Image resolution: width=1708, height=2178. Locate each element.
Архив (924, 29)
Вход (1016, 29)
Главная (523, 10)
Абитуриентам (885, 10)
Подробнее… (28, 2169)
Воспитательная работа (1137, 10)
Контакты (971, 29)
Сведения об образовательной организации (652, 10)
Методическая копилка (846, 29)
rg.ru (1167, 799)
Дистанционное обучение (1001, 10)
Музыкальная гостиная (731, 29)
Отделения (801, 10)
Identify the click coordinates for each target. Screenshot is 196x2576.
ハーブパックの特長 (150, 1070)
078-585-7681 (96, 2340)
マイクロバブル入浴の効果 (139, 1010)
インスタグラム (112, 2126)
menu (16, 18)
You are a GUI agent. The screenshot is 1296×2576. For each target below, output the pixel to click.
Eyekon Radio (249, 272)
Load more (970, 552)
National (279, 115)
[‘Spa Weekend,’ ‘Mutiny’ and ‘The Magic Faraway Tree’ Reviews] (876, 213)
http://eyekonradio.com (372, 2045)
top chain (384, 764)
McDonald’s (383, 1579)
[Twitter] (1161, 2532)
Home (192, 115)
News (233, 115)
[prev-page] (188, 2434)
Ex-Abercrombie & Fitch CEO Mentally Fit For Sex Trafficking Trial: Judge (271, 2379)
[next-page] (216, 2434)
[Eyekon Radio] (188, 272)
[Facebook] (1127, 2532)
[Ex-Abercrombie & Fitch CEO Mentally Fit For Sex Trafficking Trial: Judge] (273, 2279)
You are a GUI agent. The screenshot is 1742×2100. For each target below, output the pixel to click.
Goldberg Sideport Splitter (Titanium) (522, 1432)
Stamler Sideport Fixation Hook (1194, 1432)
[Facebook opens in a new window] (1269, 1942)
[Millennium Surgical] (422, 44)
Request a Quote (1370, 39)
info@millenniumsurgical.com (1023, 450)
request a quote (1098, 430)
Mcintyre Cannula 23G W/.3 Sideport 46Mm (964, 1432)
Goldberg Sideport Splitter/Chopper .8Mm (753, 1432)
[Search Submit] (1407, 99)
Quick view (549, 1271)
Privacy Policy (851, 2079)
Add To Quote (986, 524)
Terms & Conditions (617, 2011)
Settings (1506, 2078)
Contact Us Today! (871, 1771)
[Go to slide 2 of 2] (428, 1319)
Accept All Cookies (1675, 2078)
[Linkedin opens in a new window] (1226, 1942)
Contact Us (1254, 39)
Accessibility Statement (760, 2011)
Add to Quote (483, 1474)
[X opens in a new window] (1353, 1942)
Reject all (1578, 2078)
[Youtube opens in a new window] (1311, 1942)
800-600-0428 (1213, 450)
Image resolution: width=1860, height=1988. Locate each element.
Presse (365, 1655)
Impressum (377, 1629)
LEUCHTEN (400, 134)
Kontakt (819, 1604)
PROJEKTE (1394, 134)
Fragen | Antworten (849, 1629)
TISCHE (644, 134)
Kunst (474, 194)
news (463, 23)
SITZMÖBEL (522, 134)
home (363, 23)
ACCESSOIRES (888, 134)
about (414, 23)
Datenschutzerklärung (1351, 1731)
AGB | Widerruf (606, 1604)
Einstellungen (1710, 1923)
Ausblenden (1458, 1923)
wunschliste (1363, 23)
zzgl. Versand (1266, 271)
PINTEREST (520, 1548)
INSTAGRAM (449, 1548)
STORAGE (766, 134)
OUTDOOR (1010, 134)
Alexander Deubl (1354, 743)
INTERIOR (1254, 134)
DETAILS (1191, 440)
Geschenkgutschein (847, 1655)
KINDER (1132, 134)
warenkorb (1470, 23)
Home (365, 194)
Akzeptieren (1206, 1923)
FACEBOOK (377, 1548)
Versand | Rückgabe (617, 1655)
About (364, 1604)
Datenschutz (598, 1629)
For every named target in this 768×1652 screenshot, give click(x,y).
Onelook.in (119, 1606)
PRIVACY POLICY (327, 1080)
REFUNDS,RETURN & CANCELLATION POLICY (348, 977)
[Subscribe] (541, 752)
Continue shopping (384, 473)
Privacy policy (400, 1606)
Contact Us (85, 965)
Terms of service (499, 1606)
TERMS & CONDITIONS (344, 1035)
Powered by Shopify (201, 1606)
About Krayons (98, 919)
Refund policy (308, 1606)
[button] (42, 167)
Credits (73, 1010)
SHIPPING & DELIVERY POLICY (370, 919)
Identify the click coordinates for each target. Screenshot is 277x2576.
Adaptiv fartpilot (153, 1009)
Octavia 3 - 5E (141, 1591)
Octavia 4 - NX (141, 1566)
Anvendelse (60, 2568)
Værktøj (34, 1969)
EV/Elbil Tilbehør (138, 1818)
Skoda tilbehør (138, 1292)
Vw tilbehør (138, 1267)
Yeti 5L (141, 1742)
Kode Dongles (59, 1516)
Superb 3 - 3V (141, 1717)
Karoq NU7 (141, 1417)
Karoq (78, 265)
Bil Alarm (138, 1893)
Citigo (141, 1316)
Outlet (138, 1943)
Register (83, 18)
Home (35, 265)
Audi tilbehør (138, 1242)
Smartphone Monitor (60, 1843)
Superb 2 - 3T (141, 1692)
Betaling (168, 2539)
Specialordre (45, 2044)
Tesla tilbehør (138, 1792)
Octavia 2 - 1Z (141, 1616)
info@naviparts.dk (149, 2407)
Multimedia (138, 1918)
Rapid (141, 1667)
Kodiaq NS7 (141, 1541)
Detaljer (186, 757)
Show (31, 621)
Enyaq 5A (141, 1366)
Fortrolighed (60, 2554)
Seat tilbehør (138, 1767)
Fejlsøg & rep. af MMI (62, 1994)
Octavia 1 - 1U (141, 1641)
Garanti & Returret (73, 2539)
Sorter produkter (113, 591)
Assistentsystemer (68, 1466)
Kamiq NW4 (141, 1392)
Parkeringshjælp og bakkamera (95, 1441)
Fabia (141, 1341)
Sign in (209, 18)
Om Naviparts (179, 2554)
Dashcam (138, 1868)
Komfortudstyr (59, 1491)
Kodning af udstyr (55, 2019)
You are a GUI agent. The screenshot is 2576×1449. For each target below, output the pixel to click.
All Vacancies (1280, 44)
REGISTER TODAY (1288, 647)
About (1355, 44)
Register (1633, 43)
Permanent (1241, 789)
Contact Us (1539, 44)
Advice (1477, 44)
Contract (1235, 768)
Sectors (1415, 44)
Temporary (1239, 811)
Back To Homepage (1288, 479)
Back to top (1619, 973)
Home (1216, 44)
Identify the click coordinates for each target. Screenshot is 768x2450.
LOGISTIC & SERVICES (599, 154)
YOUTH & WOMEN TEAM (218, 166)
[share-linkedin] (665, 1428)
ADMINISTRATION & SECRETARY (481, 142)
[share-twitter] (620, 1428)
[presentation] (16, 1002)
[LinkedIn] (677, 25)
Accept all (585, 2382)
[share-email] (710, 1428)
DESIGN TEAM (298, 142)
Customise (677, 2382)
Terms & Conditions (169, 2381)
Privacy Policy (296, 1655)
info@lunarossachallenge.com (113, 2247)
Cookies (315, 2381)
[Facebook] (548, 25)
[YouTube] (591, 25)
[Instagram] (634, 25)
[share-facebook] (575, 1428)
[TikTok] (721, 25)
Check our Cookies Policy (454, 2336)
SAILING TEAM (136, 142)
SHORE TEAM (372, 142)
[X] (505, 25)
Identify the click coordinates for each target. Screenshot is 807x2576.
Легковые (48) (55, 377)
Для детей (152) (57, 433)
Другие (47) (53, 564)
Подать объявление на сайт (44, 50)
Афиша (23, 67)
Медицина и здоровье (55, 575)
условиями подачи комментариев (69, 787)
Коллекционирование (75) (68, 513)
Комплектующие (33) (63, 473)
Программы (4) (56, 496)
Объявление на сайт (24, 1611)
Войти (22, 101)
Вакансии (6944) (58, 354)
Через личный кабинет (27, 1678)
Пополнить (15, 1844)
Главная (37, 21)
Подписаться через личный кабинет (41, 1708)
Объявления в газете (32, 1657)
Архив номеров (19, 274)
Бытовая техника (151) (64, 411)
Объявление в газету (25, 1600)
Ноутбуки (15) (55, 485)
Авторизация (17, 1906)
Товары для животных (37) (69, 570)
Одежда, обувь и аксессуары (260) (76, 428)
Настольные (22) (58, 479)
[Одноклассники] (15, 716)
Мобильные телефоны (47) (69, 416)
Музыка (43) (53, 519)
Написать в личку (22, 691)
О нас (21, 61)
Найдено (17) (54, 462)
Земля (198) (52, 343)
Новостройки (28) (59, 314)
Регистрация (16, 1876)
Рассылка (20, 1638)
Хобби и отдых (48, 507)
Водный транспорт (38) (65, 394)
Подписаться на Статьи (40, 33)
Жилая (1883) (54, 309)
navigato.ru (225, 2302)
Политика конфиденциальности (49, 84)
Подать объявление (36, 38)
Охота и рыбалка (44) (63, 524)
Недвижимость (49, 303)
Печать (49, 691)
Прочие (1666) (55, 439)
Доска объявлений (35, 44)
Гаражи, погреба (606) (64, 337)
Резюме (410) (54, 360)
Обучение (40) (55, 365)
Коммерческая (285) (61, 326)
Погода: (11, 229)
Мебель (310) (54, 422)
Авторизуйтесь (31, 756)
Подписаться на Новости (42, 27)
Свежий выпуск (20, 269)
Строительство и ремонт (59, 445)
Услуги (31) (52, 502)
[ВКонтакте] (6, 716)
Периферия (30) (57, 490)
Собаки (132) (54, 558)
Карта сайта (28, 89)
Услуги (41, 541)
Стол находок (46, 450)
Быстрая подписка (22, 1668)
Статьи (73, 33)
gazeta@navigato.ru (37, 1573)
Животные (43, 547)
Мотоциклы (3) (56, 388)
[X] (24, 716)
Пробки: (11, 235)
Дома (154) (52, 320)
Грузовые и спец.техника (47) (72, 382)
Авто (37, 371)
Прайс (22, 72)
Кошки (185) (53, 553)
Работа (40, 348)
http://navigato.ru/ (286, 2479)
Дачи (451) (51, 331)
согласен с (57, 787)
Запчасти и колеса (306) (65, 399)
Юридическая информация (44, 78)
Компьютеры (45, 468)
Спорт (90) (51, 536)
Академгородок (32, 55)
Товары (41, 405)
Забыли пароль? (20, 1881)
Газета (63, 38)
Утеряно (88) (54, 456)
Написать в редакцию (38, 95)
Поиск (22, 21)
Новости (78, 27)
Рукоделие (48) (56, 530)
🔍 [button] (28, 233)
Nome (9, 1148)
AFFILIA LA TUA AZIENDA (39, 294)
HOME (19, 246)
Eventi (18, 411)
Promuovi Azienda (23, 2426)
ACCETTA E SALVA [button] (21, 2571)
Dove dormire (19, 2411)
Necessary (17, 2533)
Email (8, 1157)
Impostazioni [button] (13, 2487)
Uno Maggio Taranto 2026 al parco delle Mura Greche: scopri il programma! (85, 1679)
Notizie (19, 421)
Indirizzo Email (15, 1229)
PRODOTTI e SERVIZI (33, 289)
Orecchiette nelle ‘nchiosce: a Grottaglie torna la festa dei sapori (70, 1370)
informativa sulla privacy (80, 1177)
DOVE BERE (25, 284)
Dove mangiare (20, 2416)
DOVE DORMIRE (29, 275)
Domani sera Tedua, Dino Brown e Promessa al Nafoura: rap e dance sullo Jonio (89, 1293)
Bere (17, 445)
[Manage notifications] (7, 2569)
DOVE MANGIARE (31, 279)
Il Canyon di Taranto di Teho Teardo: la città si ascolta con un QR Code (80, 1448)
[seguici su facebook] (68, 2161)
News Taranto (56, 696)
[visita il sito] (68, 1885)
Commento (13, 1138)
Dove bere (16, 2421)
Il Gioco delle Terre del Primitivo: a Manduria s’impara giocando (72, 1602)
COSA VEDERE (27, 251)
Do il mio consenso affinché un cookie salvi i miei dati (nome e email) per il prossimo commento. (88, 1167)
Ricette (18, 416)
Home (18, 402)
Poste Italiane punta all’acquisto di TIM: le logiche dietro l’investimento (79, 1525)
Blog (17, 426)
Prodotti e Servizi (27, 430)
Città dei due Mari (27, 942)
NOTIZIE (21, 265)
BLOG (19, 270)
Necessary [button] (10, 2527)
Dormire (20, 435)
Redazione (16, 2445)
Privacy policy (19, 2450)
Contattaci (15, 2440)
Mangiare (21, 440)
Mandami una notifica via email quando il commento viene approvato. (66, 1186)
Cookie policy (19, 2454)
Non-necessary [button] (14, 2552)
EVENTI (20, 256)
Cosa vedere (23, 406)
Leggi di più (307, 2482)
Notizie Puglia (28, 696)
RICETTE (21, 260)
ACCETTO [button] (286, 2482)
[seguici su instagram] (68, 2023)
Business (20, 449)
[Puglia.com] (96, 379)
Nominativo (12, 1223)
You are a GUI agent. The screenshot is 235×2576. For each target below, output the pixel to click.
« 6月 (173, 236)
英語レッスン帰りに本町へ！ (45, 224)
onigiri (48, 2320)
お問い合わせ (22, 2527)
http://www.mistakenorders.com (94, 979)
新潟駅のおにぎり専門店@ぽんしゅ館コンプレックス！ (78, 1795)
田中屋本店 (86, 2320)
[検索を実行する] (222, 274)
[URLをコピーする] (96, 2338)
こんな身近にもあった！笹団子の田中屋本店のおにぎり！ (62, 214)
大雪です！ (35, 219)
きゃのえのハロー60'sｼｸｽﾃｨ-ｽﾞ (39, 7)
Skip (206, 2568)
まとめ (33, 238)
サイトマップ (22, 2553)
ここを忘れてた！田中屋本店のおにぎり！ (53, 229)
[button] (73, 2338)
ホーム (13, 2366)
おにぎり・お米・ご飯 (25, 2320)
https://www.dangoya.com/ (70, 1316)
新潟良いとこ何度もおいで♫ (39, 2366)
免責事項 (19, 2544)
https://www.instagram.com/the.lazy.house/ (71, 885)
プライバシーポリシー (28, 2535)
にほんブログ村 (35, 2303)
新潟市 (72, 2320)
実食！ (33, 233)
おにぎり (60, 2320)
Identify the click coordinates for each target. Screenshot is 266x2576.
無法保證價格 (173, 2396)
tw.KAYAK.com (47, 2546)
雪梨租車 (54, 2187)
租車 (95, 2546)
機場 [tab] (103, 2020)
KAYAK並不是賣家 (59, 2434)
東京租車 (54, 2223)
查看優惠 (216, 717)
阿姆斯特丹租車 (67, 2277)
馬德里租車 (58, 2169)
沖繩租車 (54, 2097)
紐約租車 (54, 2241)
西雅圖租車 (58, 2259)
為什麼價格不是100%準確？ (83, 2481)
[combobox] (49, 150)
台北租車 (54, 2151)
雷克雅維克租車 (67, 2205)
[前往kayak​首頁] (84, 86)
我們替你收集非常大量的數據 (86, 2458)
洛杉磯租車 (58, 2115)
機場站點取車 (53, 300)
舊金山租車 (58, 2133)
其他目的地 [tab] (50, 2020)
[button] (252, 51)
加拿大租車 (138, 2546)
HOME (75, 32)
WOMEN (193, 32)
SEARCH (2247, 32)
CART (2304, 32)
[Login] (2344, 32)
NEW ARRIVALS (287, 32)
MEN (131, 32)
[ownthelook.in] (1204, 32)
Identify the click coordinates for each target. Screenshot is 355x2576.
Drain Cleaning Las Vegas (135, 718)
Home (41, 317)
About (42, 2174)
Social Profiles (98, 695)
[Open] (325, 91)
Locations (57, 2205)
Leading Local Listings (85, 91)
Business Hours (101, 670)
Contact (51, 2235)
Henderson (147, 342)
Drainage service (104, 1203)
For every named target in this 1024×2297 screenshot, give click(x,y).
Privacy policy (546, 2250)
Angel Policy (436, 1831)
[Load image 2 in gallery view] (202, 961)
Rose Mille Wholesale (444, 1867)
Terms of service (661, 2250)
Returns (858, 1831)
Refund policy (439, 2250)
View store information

EXERCISE REQUIREMENTS. Your answer should be the lines above from the one containing "Akzeptieren (1206, 1923)" through the one containing "Tesla tilbehør (138, 1792)", copied exactly and with both ends kept.

SOLUTION TO THE EXERCISE.
Akzeptieren (1206, 1923)
FACEBOOK (377, 1548)
Versand | Rückgabe (617, 1655)
About (364, 1604)
Datenschutz (598, 1629)
For every named target in this 768×1652 screenshot, give click(x,y).
Onelook.in (119, 1606)
PRIVACY POLICY (327, 1080)
REFUNDS,RETURN & CANCELLATION POLICY (348, 977)
[Subscribe] (541, 752)
Continue shopping (384, 473)
Privacy policy (400, 1606)
Contact Us (85, 965)
Terms of service (499, 1606)
TERMS & CONDITIONS (344, 1035)
Powered by Shopify (201, 1606)
About Krayons (98, 919)
Refund policy (308, 1606)
[button] (42, 167)
Credits (73, 1010)
SHIPPING & DELIVERY POLICY (370, 919)
Identify the click coordinates for each target. Screenshot is 277x2576.
Adaptiv fartpilot (153, 1009)
Octavia 3 - 5E (141, 1591)
Octavia 4 - NX (141, 1566)
Anvendelse (60, 2568)
Værktøj (34, 1969)
EV/Elbil Tilbehør (138, 1818)
Skoda tilbehør (138, 1292)
Vw tilbehør (138, 1267)
Yeti 5L (141, 1742)
Kode Dongles (59, 1516)
Superb 3 - 3V (141, 1717)
Karoq NU7 (141, 1417)
Karoq (78, 265)
Bil Alarm (138, 1893)
Citigo (141, 1316)
Outlet (138, 1943)
Register (83, 18)
Home (35, 265)
Audi tilbehør (138, 1242)
Smartphone Monitor (60, 1843)
Superb 2 - 3T (141, 1692)
Betaling (168, 2539)
Specialordre (45, 2044)
Tesla tilbehør (138, 1792)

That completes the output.